Paper long abstract:
Quinine was in use for malaria prophylaxis for their colonial soldiers by the British Empire in India, and it was also applied in the colonization of Africa to preserve the health and labor force of the colonizers. Inspired by the Dutch colonial cinchona plantations on Java and within capitalist competition dynamics, German colonial actors aim at cultivating their 'own' cinchona and begin experimenting with cinchona plantations in Africa – with only limited success. While both a German pharmacist and two Frenchmen claim to have invented an extraction method of the substance of quinine from cinchona barks, the industrial production of quinine – one of the forerunners of Germany's chemical and pharmaceutical industry – begins in the German Reich in early 19th century and soon becomes the world's largest quinine production at that time.
My presentation follows cinchona/quinine during German industrialization and the colonization of Africa. I will show how the circulation of seeds and plants, botanical knowledge as well as gardeners, farmers and administrators between European and colonial botanical gardens and plantations was going hand in hand with the expansion of colonial transport, administrative infrastructures and industrialized technologies. I will relate this to the industrial history of quinine extraction, processing and production in the 'German Reich'.

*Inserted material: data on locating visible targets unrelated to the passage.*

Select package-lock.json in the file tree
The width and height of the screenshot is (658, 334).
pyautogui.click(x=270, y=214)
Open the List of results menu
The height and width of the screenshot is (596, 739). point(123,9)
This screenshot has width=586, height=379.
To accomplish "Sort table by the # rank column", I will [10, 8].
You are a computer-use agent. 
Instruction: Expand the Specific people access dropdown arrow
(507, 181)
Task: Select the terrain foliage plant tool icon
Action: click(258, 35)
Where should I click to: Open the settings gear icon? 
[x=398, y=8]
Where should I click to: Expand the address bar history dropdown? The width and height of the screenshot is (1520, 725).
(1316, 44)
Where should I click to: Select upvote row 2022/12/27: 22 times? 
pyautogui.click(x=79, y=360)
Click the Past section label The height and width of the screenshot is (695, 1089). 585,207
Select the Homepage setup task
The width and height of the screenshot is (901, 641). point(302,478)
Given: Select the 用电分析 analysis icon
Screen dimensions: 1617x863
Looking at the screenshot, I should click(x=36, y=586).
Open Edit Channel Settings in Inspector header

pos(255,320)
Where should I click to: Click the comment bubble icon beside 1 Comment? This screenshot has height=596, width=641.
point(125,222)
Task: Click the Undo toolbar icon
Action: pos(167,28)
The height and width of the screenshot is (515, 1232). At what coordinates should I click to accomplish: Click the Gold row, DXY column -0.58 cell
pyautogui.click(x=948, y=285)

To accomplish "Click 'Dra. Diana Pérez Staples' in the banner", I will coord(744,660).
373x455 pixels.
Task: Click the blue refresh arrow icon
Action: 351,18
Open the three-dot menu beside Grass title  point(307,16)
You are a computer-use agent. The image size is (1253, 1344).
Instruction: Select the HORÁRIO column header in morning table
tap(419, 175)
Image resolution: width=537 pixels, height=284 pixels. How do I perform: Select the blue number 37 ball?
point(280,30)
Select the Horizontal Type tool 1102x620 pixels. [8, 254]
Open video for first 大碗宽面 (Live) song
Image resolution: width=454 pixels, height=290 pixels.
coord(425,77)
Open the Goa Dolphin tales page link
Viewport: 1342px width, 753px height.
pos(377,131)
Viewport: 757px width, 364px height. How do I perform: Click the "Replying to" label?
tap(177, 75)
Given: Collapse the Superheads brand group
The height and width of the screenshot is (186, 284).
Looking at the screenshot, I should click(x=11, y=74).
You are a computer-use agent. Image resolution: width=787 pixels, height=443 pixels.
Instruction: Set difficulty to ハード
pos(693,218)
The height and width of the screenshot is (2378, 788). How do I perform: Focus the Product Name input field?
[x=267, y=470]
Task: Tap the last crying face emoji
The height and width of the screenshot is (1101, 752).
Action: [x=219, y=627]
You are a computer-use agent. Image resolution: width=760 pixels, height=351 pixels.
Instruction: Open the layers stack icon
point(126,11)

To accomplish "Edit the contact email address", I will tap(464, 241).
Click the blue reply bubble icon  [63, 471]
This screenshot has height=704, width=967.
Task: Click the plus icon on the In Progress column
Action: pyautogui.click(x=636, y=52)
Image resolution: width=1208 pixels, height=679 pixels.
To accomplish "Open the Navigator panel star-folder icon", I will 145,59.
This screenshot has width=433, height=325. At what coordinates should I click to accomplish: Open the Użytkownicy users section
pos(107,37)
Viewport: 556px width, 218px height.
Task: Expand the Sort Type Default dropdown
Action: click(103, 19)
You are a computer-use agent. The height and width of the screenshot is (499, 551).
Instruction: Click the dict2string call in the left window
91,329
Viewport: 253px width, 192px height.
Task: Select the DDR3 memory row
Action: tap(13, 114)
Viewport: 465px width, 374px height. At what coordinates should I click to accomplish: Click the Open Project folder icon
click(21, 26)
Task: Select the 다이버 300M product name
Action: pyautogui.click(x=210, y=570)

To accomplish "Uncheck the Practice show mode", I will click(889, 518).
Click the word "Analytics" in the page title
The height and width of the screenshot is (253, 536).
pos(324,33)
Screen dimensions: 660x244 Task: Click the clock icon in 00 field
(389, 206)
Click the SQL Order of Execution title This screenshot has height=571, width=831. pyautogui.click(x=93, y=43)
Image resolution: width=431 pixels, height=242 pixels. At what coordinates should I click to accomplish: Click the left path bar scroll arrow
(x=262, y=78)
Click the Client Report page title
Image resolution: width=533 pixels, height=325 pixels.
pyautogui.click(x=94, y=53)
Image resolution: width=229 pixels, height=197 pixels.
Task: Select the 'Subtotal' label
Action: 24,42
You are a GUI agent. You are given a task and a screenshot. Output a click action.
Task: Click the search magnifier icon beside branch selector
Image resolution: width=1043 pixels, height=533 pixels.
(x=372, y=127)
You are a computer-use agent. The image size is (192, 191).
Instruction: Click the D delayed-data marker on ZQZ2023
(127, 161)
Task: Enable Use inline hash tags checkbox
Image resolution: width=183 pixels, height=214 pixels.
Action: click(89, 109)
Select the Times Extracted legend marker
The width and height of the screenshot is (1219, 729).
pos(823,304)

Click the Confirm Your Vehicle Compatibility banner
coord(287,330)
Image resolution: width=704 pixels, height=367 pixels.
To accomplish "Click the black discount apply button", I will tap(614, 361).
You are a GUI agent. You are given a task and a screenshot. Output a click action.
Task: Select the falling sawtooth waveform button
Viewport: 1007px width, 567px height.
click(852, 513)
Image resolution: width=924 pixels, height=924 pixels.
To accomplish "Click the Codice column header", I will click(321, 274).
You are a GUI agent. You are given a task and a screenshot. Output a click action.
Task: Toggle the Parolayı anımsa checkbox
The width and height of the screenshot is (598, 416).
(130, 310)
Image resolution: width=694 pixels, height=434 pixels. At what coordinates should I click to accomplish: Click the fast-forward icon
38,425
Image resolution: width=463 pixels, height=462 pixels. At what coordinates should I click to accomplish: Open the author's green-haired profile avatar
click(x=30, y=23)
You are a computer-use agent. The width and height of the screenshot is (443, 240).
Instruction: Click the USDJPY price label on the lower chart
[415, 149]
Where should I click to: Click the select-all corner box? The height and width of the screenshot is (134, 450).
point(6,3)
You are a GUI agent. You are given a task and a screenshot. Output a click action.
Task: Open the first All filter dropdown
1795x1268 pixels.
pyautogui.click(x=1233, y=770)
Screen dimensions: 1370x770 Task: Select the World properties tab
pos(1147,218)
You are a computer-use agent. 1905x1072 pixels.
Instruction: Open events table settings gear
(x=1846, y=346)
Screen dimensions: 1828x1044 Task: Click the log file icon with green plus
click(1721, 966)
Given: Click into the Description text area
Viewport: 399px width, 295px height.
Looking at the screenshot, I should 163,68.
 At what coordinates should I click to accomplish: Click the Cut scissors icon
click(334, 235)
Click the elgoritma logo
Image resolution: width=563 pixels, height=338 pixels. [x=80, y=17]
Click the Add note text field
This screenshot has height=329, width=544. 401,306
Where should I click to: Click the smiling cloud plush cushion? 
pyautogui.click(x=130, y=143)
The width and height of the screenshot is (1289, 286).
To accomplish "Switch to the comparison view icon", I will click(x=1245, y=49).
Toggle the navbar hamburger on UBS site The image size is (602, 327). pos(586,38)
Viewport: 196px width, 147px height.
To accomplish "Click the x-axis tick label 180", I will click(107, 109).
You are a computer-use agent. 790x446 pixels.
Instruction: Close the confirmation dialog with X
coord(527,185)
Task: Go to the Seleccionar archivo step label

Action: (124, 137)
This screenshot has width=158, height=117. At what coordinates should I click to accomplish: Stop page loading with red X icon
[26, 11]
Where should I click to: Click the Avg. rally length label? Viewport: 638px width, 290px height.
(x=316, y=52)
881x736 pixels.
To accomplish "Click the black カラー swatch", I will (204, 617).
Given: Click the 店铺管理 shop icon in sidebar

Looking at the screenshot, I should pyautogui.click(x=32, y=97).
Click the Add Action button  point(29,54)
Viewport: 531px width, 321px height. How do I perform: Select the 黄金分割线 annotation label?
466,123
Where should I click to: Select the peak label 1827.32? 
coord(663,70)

My presentation will be accompanied by self-reflexive questions as: How do the legacies that result from these entanglements affect my own research? And how can these colonial, industrial, and infrastructural entanglements be narrated in decolonizing and power critical ways?
Paper short abstract:
Exploring the material and institutional nexus of electricity and the internet, revealing their historic trajectories and socio-political implications in post-colonial India.
Paper long abstract:
This ongoing research delves into the coevolution of the electric grid and the internet within post-colonial landscapes. Infrastructures are viewed as relational and co-produced, reflecting broader social, institutional, and political networks (Bowker et al., 2009; Edwards, 2010; Star & Ruhleder, 1996). The study examines the material, temporal, and ideological dimensions of infrastructural development, analysing how technological networks reflect and reproduce broader socio-political dynamics. I aim to recouple electricity and the internet beyond notions of demand and supply of energy and/or data.
Media scholars like Starosielski (2015) uncover colonial histories embedded in undersea cable networks, revealing how imperial legacies persist in contemporary infrastructures. Research in urban contexts illustrates how ICT infrastructures intersect with basic services, perpetuating socio-economic disparities (Broto & Sudhira, 2019; Lim, 2018; Guma, 2019). This research further explores the nexus between the internet and electricity in India, paying attention to how they are materially and ideologically symbiotic.
Drawing on Hughes' notion of large technical systems (1982) and Edwards' (2010) infrastructural inversion, the temporal, infrastructural, and ideological dimensions of the electric grid and the internet are compared and analysed. The notion of "infrastructural imaginaries" further illustrates how the internet becomes interwoven with national development narratives, perpetuating colonial trajectories of control (Mukherjee, 2019). This study aims to provide insights into the dynamics of technology, power, ownership, and colonial legacies in shaping contemporary infrastructures. Through historical and document analysis, it extends to post-colonial contexts, where infrastructures are shaped by colonial legacies.